Rewrite the entries below as a JSON list of strings, with one string for each line and blank lines omitted.

———

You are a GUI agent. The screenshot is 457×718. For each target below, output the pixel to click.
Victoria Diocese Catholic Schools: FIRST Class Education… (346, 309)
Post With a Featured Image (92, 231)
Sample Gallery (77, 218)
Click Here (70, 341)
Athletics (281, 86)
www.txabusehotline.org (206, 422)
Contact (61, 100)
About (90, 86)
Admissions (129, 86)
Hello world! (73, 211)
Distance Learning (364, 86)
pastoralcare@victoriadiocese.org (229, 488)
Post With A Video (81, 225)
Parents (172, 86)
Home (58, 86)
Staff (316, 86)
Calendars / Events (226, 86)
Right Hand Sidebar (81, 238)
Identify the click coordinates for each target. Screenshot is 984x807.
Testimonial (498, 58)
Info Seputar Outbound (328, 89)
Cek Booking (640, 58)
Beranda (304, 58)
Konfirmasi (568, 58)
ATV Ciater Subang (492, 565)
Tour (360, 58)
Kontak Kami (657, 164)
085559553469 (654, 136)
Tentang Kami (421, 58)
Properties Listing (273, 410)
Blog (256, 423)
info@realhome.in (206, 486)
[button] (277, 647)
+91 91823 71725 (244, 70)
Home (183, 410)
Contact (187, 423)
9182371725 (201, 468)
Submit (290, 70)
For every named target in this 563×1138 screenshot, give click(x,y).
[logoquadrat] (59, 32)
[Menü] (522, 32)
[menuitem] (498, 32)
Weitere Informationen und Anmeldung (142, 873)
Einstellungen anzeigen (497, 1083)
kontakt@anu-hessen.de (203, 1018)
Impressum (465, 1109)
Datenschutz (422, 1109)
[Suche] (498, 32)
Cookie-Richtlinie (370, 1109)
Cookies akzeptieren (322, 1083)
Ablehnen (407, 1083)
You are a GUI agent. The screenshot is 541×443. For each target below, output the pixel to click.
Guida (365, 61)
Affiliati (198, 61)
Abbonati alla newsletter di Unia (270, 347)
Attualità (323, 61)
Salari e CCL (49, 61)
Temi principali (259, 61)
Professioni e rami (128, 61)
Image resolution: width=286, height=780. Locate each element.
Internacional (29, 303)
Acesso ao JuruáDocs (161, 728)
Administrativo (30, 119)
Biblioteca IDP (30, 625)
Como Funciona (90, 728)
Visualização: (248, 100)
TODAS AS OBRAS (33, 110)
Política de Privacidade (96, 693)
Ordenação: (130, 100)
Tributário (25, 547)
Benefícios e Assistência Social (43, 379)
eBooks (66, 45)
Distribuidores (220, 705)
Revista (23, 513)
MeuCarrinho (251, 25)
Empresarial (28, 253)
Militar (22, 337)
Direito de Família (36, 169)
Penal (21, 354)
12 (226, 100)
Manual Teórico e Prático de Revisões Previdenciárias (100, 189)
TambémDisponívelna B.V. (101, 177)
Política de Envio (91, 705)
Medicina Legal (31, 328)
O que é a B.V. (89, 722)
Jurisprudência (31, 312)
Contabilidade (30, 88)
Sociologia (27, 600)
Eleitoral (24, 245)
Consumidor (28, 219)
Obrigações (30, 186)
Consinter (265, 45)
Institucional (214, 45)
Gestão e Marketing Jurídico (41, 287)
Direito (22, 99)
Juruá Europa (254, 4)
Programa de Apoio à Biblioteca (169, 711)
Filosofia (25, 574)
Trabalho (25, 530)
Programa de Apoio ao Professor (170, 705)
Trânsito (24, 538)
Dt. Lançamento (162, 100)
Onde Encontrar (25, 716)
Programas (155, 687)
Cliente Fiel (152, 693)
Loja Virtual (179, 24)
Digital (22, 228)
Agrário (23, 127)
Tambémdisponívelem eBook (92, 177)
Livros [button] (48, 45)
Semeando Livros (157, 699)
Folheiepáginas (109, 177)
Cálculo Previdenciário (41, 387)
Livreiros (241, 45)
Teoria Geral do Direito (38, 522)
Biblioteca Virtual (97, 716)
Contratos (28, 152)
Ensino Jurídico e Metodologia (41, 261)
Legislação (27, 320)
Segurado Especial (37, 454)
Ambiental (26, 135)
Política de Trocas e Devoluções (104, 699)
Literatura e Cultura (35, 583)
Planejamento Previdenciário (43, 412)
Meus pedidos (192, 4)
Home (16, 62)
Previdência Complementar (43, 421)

———

The solution |
[
  "You are a GUI agent. The screenshot is 457×718. For each target below, output the pixel to click.",
  "Victoria Diocese Catholic Schools: FIRST Class Education… (346, 309)",
  "Post With a Featured Image (92, 231)",
  "Sample Gallery (77, 218)",
  "Click Here (70, 341)",
  "Athletics (281, 86)",
  "www.txabusehotline.org (206, 422)",
  "Contact (61, 100)",
  "About (90, 86)",
  "Admissions (129, 86)",
  "Hello world! (73, 211)",
  "Distance Learning (364, 86)",
  "pastoralcare@victoriadiocese.org (229, 488)",
  "Post With A Video (81, 225)",
  "Parents (172, 86)",
  "Home (58, 86)",
  "Staff (316, 86)",
  "Calendars / Events (226, 86)",
  "Right Hand Sidebar (81, 238)",
  "Identify the click coordinates for each target. Screenshot is 984x807.",
  "Testimonial (498, 58)",
  "Info Seputar Outbound (328, 89)",
  "Cek Booking (640, 58)",
  "Beranda (304, 58)",
  "Konfirmasi (568, 58)",
  "ATV Ciater Subang (492, 565)",
  "Tour (360, 58)",
  "Kontak Kami (657, 164)",
  "085559553469 (654, 136)",
  "Tentang Kami (421, 58)",
  "Properties Listing (273, 410)",
  "Blog (256, 423)",
  "info@realhome.in (206, 486)",
  "[button] (277, 647)",
  "+91 91823 71725 (244, 70)",
  "Home (183, 410)",
  "Contact (187, 423)",
  "9182371725 (201, 468)",
  "Submit (290, 70)",
  "For every named target in this 563×1138 screenshot, give click(x,y).",
  "[logoquadrat] (59, 32)",
  "[Menü] (522, 32)",
  "[menuitem] (498, 32)",
  "Weitere Informationen und Anmeldung (142, 873)",
  "Einstellungen anzeigen (497, 1083)",
  "kontakt@anu-hessen.de (203, 1018)",
  "Impressum (465, 1109)",
  "Datenschutz (422, 1109)",
  "[Suche] (498, 32)",
  "Cookie-Richtlinie (370, 1109)",
  "Cookies akzeptieren (322, 1083)",
  "Ablehnen (407, 1083)",
  "You are a GUI agent. The screenshot is 541×443. For each target below, output the pixel to click.",
  "Guida (365, 61)",
  "Affiliati (198, 61)",
  "Abbonati alla newsletter di Unia (270, 347)",
  "Attualità (323, 61)",
  "Salari e CCL (49, 61)",
  "Temi principali (259, 61)",
  "Professioni e rami (128, 61)",
  "Image resolution: width=286, height=780. Locate each element.",
  "Internacional (29, 303)",
  "Acesso ao JuruáDocs (161, 728)",
  "Administrativo (30, 119)",
  "Biblioteca IDP (30, 625)",
  "Como Funciona (90, 728)",
  "Visualização: (248, 100)",
  "TODAS AS OBRAS (33, 110)",
  "Política de Privacidade (96, 693)",
  "Ordenação: (130, 100)",
  "Tributário (25, 547)",
  "Benefícios e Assistência Social (43, 379)",
  "eBooks (66, 45)",
  "Distribuidores (220, 705)",
  "Revista (23, 513)",
  "MeuCarrinho (251, 25)",
  "Empresarial (28, 253)",
  "Militar (22, 337)",
  "Direito de Família (36, 169)",
  "Penal (21, 354)",
  "12 (226, 100)",
  "Manual Teórico e Prático de Revisões Previdenciárias (100, 189)",
  "TambémDisponívelna B.V. (101, 177)",
  "Política de Envio (91, 705)",
  "Medicina Legal (31, 328)",
  "O que é a B.V. (89, 722)",
  "Jurisprudência (31, 312)",
  "Contabilidade (30, 88)",
  "Sociologia (27, 600)",
  "Eleitoral (24, 245)",
  "Consumidor (28, 219)",
  "Obrigações (30, 186)",
  "Consinter (265, 45)",
  "Institucional (214, 45)",
  "Gestão e Marketing Jurídico (41, 287)",
  "Direito (22, 99)",
  "Juruá Europa (254, 4)",
  "Programa de Apoio à Biblioteca (169, 711)",
  "Filosofia (25, 574)",
  "Trabalho (25, 530)",
  "Programa de Apoio ao Professor (170, 705)",
  "Trânsito (24, 538)",
  "Dt. Lançamento (162, 100)",
  "Onde Encontrar (25, 716)",
  "Programas (155, 687)",
  "Cliente Fiel (152, 693)",
  "Loja Virtual (179, 24)",
  "Digital (22, 228)",
  "Agrário (23, 127)",
  "Tambémdisponívelem eBook (92, 177)",
  "Livros [button] (48, 45)",
  "Semeando Livros (157, 699)",
  "Folheiepáginas (109, 177)",
  "Cálculo Previdenciário (41, 387)",
  "Livreiros (241, 45)",
  "Teoria Geral do Direito (38, 522)",
  "Biblioteca Virtual (97, 716)",
  "Contratos (28, 152)",
  "Ensino Jurídico e Metodologia (41, 261)",
  "Legislação (27, 320)",
  "Segurado Especial (37, 454)",
  "Ambiental (26, 135)",
  "Política de Trocas e Devoluções (104, 699)",
  "Literatura e Cultura (35, 583)",
  "Planejamento Previdenciário (43, 412)",
  "Meus pedidos (192, 4)",
  "Home (16, 62)",
  "Previdência Complementar (43, 421)"
]